» TASK MATERIAL:
────────────────────────────────────────

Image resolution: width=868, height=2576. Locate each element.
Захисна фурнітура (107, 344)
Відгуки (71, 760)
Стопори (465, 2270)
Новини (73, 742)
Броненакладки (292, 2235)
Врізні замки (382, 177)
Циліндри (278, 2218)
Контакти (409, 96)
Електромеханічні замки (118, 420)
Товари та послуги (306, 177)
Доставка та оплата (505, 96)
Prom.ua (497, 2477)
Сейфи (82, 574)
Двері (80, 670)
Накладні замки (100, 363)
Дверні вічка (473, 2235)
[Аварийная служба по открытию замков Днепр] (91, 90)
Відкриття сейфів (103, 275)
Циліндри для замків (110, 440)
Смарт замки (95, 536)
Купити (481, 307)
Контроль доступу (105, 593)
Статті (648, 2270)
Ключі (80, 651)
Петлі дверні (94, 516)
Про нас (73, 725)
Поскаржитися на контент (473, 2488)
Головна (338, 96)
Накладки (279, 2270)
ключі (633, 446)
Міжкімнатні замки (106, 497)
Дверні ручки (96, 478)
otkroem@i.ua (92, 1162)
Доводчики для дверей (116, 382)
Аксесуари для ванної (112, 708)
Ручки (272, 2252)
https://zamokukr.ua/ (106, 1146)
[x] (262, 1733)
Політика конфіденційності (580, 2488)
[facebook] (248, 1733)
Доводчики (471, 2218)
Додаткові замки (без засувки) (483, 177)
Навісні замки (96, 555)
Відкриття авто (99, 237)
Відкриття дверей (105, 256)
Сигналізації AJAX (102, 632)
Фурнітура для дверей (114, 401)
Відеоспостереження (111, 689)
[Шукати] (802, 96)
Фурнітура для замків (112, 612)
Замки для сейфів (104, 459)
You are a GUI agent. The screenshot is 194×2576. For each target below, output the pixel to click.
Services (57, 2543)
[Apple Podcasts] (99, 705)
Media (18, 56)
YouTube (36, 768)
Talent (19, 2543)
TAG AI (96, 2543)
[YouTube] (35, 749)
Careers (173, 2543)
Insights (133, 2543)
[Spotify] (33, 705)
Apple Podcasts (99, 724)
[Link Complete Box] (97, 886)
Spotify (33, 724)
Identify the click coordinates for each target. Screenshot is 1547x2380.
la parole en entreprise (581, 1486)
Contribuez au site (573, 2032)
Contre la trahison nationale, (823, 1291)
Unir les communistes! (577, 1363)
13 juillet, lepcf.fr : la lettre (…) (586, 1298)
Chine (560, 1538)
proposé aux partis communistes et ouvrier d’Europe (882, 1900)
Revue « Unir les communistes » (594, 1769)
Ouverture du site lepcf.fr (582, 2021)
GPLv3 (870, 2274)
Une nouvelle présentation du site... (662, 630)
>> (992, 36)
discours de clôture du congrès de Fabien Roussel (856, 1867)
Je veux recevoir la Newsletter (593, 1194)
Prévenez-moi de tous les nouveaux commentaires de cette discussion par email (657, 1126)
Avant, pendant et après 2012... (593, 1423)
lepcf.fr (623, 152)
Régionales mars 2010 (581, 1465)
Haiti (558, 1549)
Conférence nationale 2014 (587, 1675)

────────────────────────────────────────

» WORK TASK: Beginning with the line containing "13 juillet, lepcf.fr" and ending with the line containing "GPLv3 (870, 2274)", extract those lines exactly from the listing above, and only those.

» ANSWER FOR THE TASK:
13 juillet, lepcf.fr : la lettre (…) (586, 1298)
Chine (560, 1538)
proposé aux partis communistes et ouvrier d’Europe (882, 1900)
Revue « Unir les communistes » (594, 1769)
Ouverture du site lepcf.fr (582, 2021)
GPLv3 (870, 2274)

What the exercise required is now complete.